◆ WHAT THIS TASK INVOLVES:
Go through the material line by line and copy each one with the word "computer".

◆ THE INPUT:
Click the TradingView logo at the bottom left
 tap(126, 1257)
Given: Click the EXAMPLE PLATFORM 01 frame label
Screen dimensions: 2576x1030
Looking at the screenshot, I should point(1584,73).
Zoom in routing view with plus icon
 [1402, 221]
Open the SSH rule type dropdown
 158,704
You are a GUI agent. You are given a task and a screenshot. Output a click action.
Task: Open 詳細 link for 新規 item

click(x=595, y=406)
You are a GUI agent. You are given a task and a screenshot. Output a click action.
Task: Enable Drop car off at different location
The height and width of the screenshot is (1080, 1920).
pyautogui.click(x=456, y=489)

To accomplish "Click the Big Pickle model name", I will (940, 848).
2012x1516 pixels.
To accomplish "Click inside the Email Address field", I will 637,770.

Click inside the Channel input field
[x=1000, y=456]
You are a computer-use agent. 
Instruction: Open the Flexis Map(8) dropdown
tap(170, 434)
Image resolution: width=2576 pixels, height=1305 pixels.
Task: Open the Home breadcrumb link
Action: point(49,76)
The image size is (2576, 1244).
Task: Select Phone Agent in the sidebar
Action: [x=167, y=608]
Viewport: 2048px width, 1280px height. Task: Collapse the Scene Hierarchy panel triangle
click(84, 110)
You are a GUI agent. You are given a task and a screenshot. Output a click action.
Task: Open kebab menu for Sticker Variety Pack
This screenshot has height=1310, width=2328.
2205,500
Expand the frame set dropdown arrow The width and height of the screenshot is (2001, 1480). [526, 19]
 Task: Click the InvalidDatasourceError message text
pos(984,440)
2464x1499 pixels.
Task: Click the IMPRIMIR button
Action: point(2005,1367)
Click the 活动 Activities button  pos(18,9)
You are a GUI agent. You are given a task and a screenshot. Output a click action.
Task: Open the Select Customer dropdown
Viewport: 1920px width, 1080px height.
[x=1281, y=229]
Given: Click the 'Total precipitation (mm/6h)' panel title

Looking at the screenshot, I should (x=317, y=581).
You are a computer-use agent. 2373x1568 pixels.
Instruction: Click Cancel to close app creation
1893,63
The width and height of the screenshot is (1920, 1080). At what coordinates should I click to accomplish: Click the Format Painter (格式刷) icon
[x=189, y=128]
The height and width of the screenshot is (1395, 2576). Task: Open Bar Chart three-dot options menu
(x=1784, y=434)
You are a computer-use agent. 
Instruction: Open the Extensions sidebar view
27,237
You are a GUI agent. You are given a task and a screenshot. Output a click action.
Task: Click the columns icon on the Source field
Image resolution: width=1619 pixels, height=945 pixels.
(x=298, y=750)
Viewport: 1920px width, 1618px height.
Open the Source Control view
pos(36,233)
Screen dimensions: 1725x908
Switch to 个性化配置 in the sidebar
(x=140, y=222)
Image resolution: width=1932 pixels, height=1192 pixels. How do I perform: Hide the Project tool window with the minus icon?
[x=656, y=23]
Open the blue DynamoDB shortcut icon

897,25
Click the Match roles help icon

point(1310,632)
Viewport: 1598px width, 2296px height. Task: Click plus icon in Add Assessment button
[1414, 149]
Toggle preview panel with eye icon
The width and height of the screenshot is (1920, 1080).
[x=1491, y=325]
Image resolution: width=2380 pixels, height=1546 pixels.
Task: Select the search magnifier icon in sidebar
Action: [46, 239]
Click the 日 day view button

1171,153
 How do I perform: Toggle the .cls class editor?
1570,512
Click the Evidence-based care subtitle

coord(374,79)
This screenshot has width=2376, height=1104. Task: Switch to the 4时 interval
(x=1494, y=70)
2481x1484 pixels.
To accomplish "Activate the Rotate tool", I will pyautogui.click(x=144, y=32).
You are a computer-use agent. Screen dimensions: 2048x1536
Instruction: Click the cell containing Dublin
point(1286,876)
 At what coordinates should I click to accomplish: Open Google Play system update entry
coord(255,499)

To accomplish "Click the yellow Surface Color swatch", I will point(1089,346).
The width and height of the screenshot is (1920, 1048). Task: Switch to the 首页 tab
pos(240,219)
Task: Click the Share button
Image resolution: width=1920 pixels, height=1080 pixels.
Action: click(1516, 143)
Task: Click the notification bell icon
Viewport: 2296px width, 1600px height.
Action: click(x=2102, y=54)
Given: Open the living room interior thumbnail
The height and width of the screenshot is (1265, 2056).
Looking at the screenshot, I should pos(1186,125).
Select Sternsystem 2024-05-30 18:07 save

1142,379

◆ FINISHED EXERCISE:
You are a computer-use agent. 
You are a computer-use agent. 2373x1568 pixels.
You are a computer-use agent. 
You are a computer-use agent. Screen dimensions: 2048x1536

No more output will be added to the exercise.